# GR in Ohio



## Karen519 (Aug 21, 2006)

*Eb*

Eb

Thanks for posting him-he is adorable.
*
Please email all of the Ohio Golden Rescues for him!!:*
National Rescue Committee of the Golden Retriever Club of America


----------



## Karen519 (Aug 21, 2006)

*Just emld.*

I just emld. all of the Ohio Golden Ret. Rescues for him. Praying someone will help him!


----------



## Karen519 (Aug 21, 2006)

*Rachel*

Rachel from GRRR said they were calling the shelter on this boy today!!


----------



## RachelsGoldens (Jan 23, 2011)

*Grrr*

Got him!


----------



## Karen519 (Aug 21, 2006)

*Rachel*

Rachel

God Bless your rescue-thank you for saving this puppy!!
Anyone interested, contact Rachel at Golden Ret. Rescue and Recovery!


----------



## ebenjamin85 (Apr 13, 2008)

Yea! Sorry I didn't reply sooner but I did see your post... things have been crazy here.
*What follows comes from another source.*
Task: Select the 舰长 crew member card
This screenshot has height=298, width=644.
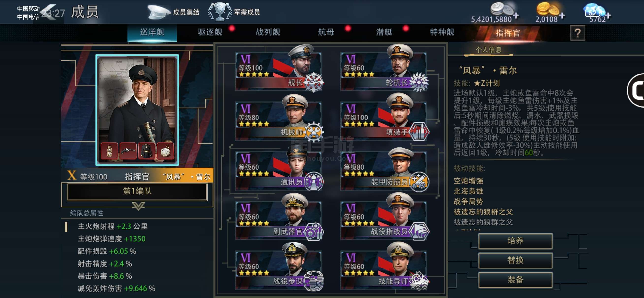Action: pos(279,69)
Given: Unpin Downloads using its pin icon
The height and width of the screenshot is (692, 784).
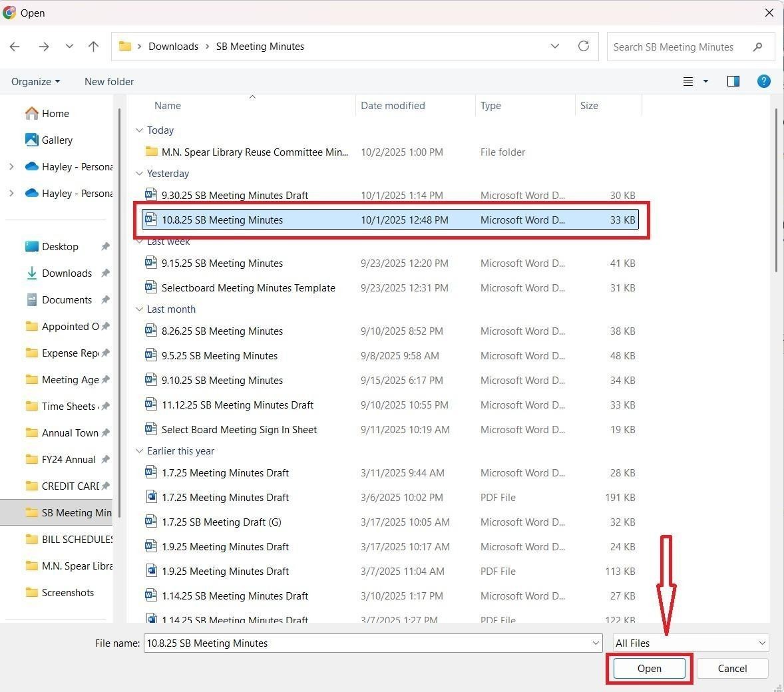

Karen- thank you again for all of your hard work for goldens in need of rescuing, and thank you to GRRR for all of their good deeds and hard work. Hopefully this guy finds a home soon. 

Thanks!!!


----------



## Sophie_Mom (Jan 21, 2009)

Yeah!! Well on the way to a happy ending!!! Many, many thanks to all involved here and in rescues everywhere!


----------



## goldencontriever3 (Nov 7, 2008)

Thanks to all that helped this handsome boy!!


----------